Un recueil de 10 articles vient de paraître en anglais, suite à un colloque qui s’est tenu à Paris, en 2003. Son thème : les sciences vues de la rue, au XVIIIe siècle. Plus précisément les auteurs s’interrogent sur les relations des sciences avec le grand public, et à la manière dont ce grand public, y compris les artistes, est fasciné par les sciences. On y découvre des conférenciers scientifiques qui parcourent le pays, et proposent au public de se faire l’observateur momentané des expériences de laboratoire. Les frères Montgolfier, ainsi, proposent de faire monter des ballons dans l’air en dévoilant les secrets de l’ascension.

Ce ne sont pas les savants de laboratoire qui viennent ici en avant, mais les épigones, les demi-savants qui se convertissent à la pédagogie populaire. Et ce sont eux qui rencontrent les peintres et les artistes de tous les coins de France qui, eux, de leur côté, sont avides de connaissances nouvelles, dressés qu’ils sont par la lecture de l’Encyclopédie.

On découvre ainsi, dans cet ouvrage, la vitalité d’un public non spécialisé en science, mais principe constitutif des foules observatrices et curieuses. Et surtout, ce public apprécie la traduction sensible des données scientifiques. C’est d’ailleurs ce pour quoi de nombreux artistes les accompagnent, qui, avec leurs armes propres, vont eux aussi populariser les expériences et les résultats scientifiques. Des gravures, des tableaux vont alors faire pénétrer dans le public toute une idéologie de la science et de la vérité, mais aussi du progrès.

Les auteurs décrivent un Boulevard du Temple, et un Palais Royal dans lequel ces confrontations se réalisent. Bien sûr, le reste du pays n’est pas ignoré. Un des auteurs s’intéresse à un de ces transmetteurs grâce à la pédagogie desquels une certaine idée esthétisée de la science pénètre le corps social. Il est nommé Martin Berschitz. Il passe pour « électricien ». Il se fait itinérant, et donne des séances de confrontation avec les phénomènes curieux et attrayants. Il monte des expériences répétables. Attire des foules. Se lie à des artistes qui en font le portrait avec ses appareils, et répandent ainsi cette image de la science que le XIXe siècle saura faire fructifier.

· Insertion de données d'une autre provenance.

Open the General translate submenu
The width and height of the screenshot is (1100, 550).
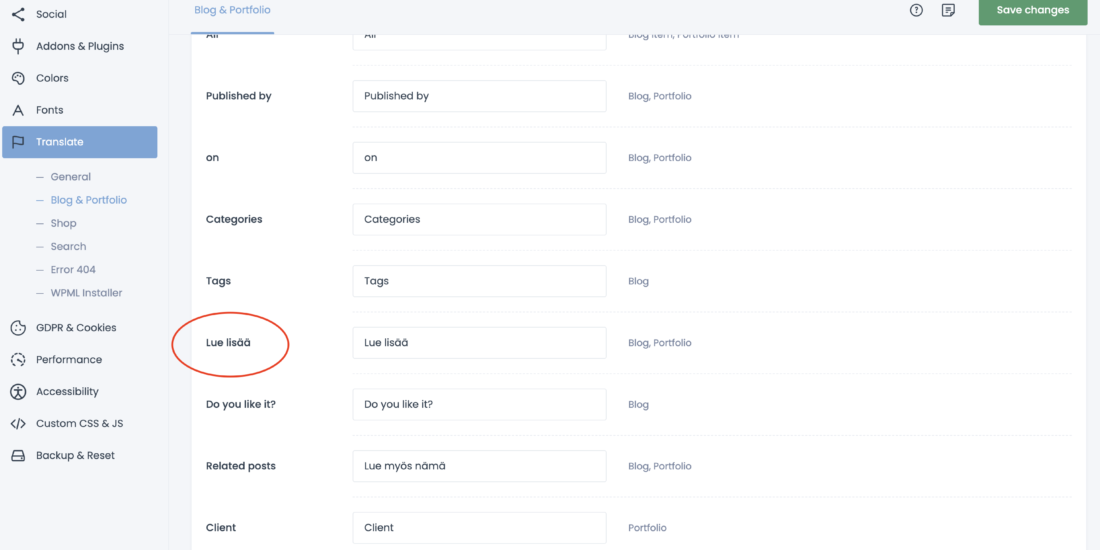point(70,177)
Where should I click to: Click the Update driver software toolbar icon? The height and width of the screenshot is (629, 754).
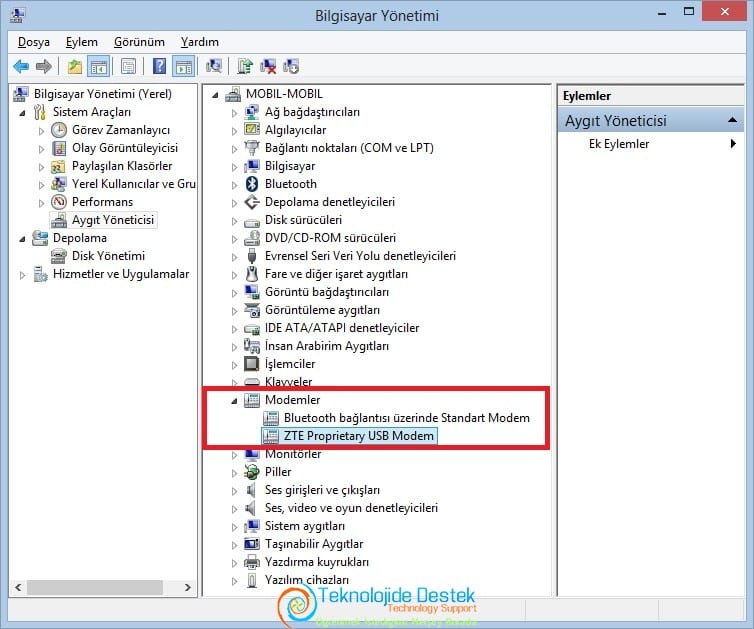point(245,66)
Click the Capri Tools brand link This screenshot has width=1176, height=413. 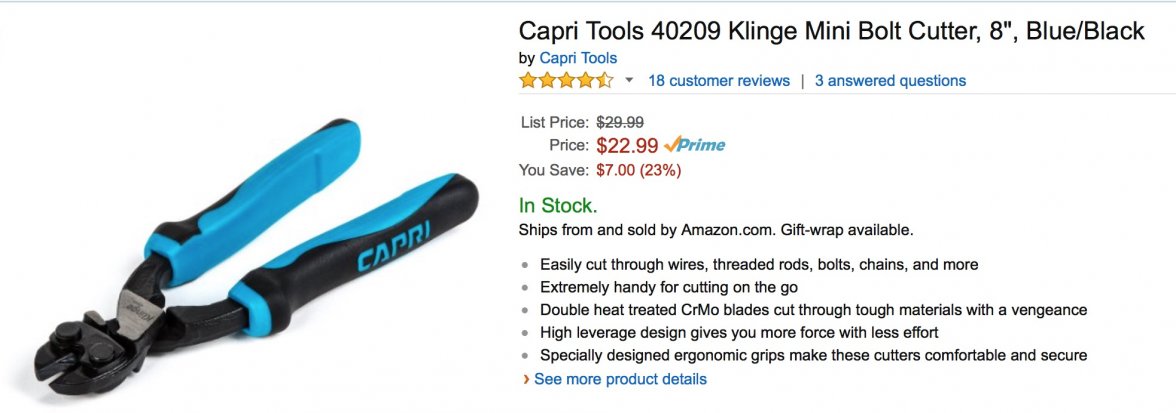[578, 58]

Un autre auteur rappelle, un peu en marge de ce débat, que le peintre Fragonard était un spécialiste de l’anatomie, et qu’il utilisait pour son public comme pour lui-même des cadavres d’animaux et d’humains. On dispose d’une importante documentation concernant ce peintre, dans ce rôle. Autant dire que Fragonard réunit d’une certaine manière arts et sciences en une même personne, et ceci au moment même de la fracture qui sépare définitivement les deux domaines d’activité. Mais contrairement à d’autres peintres des époques antérieures, qui sont donc les contemporains d’une absence de séparation, Fragonard est contemporain de la séparation et l’assume.

Pour conclure, le volume nous offre des considérations générales sur les rapports des savants et du public intéressé ou cultivé. Les auteurs travaillent à reconnaître ces séparations ou cette division du travail qui ne se contente pas de séparer arts et sciences, mais dans chacun de ces domaines introduit de nouvelles divisions : entre les savants, les pédagogues des sciences et le public, comme entre les artistes, les marchands, les critiques et le public.

Le théâtre du monde est désormais peuplé en quelque sorte d’un théâtre de la science et d’un théâtre de l’art, deux scènes qui se rencontrent, qui peuvent s’épauler, mais aussi s’ignorer, ou qui vont s’ignorer progressivement.

Nous y reviendrons en commentant l’actuelle exposition de la Fondation Cartier (en janvier, en adressant nos vœux à nos lecteurs)

 


* Bernadette Bensaude-Vincent et Christine Blondel (dir), Science and Spectacle in the European Enlightenment, Farnham, Surrey and Burlington, Vt.: Ashgate Publishing Ltd., 2008.